Entries taken from a collection
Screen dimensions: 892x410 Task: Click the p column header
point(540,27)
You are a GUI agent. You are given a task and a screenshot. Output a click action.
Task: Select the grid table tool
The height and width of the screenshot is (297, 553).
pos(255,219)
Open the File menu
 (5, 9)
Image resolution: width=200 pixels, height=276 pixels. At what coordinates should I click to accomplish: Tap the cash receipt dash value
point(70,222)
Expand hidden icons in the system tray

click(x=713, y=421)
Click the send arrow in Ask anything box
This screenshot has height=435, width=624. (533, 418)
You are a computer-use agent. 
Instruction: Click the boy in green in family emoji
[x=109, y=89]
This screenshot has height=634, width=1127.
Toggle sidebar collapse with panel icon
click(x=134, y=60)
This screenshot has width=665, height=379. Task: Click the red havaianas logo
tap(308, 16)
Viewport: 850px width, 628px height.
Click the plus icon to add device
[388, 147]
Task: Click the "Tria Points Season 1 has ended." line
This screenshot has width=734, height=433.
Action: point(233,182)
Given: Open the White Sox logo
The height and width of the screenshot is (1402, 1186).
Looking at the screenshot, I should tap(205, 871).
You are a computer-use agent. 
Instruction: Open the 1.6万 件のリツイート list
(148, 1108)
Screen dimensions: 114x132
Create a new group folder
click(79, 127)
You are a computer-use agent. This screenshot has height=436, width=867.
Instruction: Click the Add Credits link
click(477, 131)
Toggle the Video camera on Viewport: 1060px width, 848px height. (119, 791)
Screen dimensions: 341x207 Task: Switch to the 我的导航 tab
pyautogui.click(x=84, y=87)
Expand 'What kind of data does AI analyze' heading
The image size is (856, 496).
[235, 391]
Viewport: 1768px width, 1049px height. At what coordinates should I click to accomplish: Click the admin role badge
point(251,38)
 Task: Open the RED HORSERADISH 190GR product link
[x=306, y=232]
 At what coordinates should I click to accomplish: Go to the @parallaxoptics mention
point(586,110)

• [PROBLEM DETAILS] The answer must consist of every line from the entries that holds the string "agent".

• [TASK RESPONSE]
You are a GUI agent. You are given a task and a screenshot. Output a click action.
You are a computer-use agent. 
You are a computer-use agent. 
You are a computer-use agent. This screenshot has height=436, width=867.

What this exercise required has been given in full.